Para De Paul, el partido contra Inglaterra no es solo otro encuentro. Hay historias, recuerdos y emociones que trascienden el fútbol. Recuerda lo que hizo Diego Maradona en 1986, las canciones que se cantan en homenaje a los héroes de Malvinas, pero insiste: "Esto es un partido. Las Malvinas se tienen que discutir en otro lugar". Quiere que el foco esté en el juego, no en el pasado político.

¿Por qué este equipo deja un legado más allá de los títulos?

De Paul habla con la voz de quien ha vivido cada emoción: desde el primer día en la Selección hasta el título mundial. Dice que lo más lindo no es el oro, sino que la gente recuerde a este grupo por el amor propio, la alegría que dio al país y la identificación que generó. "Se remueven muchas cosas", confiesa, mientras ve pasar los nueve años en su mente.

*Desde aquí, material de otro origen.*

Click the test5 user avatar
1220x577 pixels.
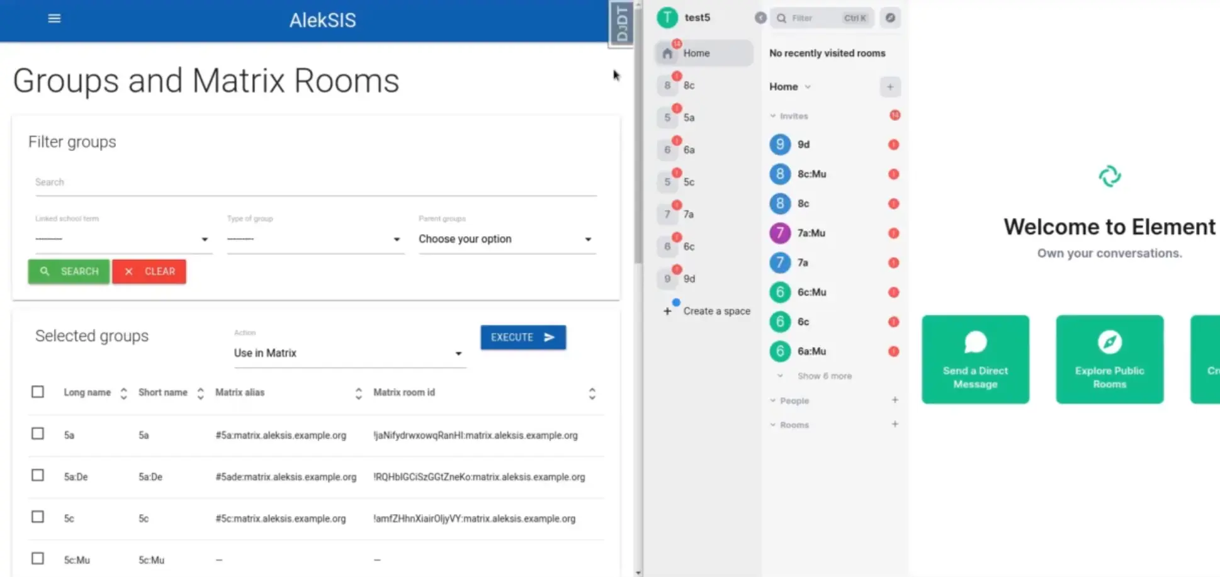tap(667, 18)
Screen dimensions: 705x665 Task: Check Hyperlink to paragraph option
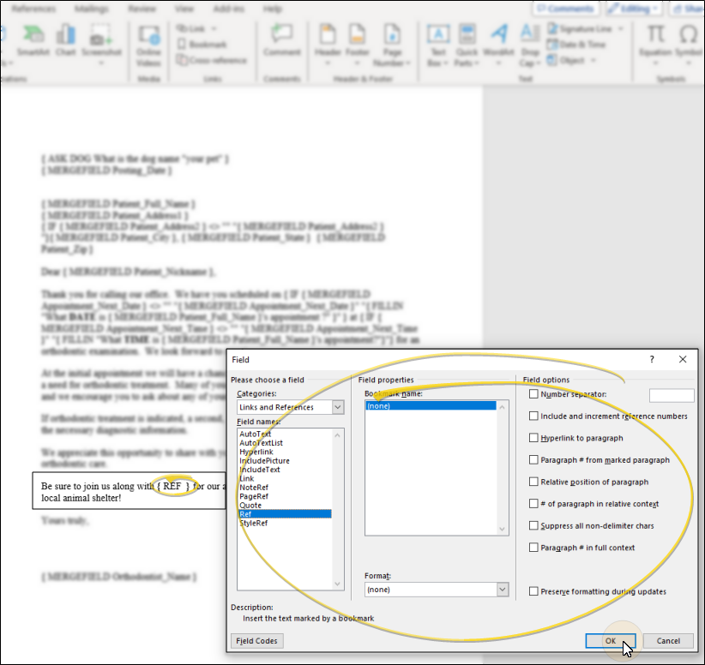coord(534,438)
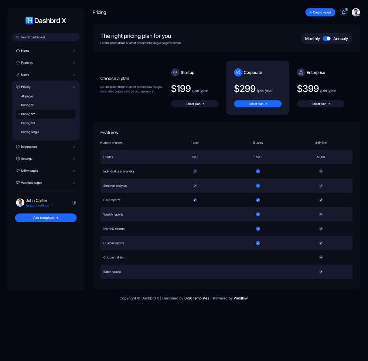Click the Enterprise plan icon
Screen dimensions: 368x361
click(x=301, y=72)
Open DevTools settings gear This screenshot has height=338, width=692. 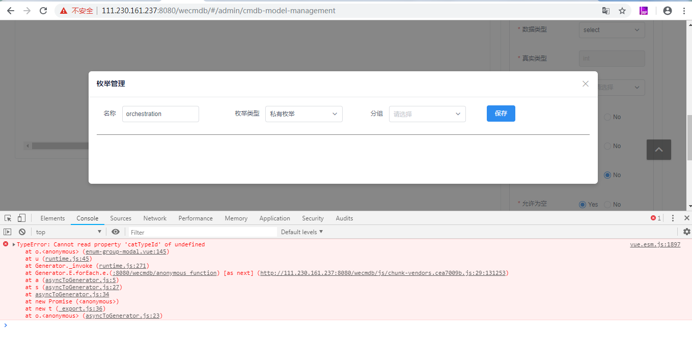[686, 232]
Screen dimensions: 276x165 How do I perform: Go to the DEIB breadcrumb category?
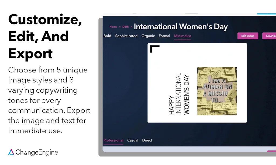pos(126,27)
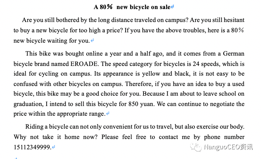This screenshot has width=261, height=159.
Task: Click the word 'Please' in the last paragraph
Action: 110,137
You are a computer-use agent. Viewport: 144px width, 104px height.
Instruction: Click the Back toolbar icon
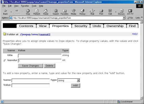(5, 12)
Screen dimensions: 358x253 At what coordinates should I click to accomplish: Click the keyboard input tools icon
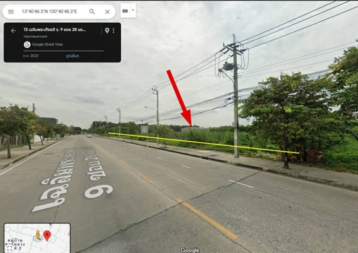(x=125, y=11)
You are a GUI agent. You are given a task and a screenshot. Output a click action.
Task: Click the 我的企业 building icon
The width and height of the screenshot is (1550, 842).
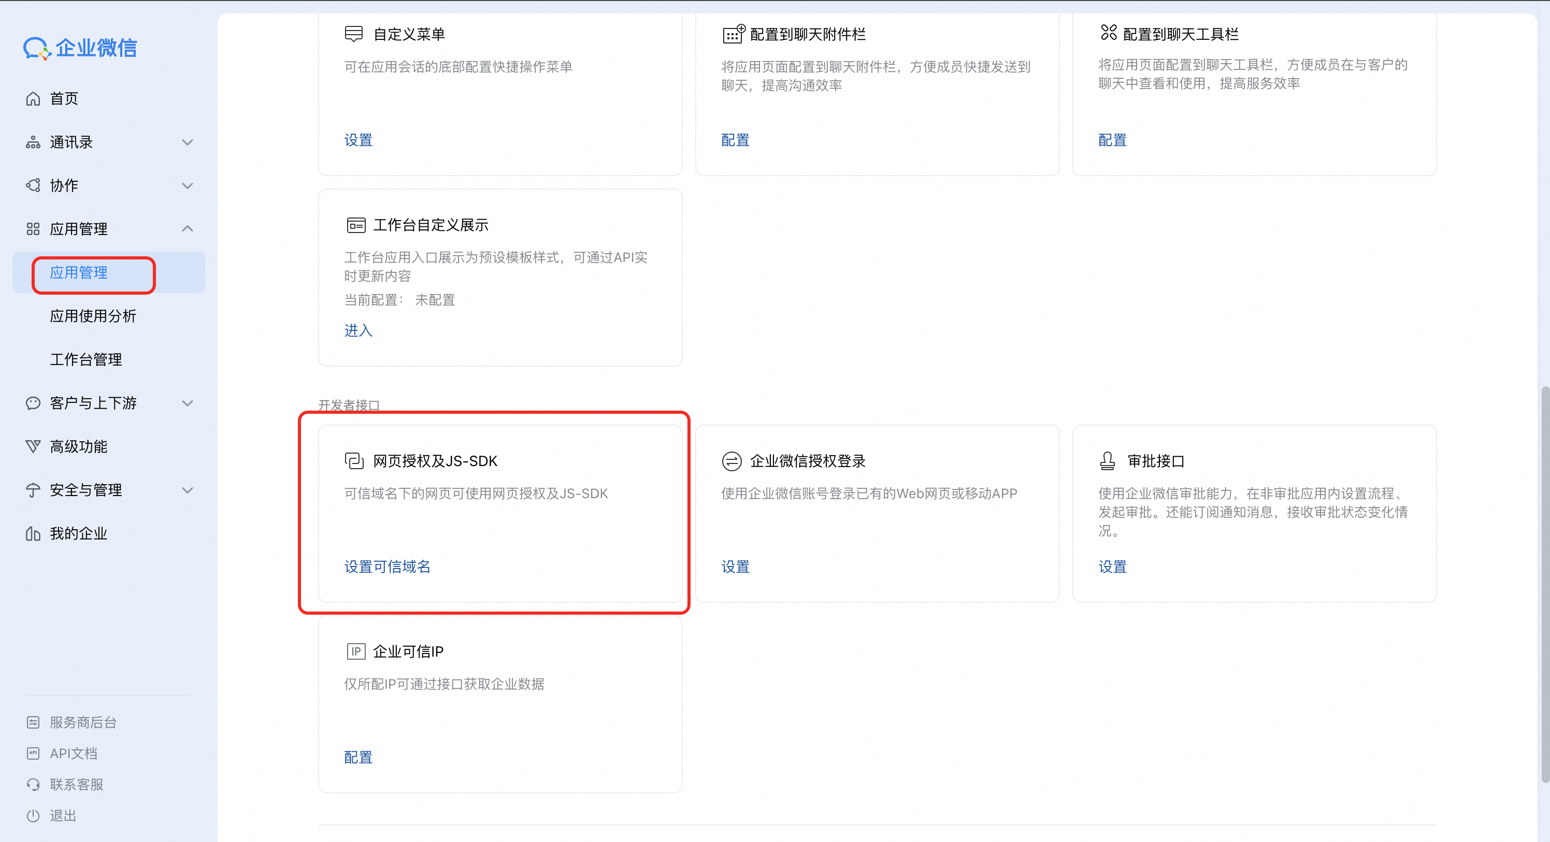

¿Qué viene después del partido contra Inglaterra?

Con cinco victorias consecutivas en el Mundial 2026 —todas desde el inicio del torneo—, Argentina llega al duelo con Inglaterra con confianza plena. De Paul, de 32 años, no piensa en el final. Piensa en vaciarse, en darlo todo. "Queda un pasito menos", dice. Y aunque ya ganó todo, sigue emocionado, cansado y más vivo que nunca. La camiseta sigue pesando, pero también sigue iluminando.

¿Cómo vive De Paul este ciclo tan largo?

Cada vez que ve a la Selección en semifinales, piensa en su abuelo Osvaldo, en Tini, en los gritos del Obelisco. No es solo deporte. Es memoria. Es familia. Es un país entero que se une. "No pensé que iba a volver a vivir todo esto", admite. Y aunque ya tiene dos Copas América, una Finalísima y un Mundial, lo que lo mueve ahora es la posibilidad de volver a una final. No por el trofeo, sino por el alma que pone en cada pase, cada desborde, cada grito.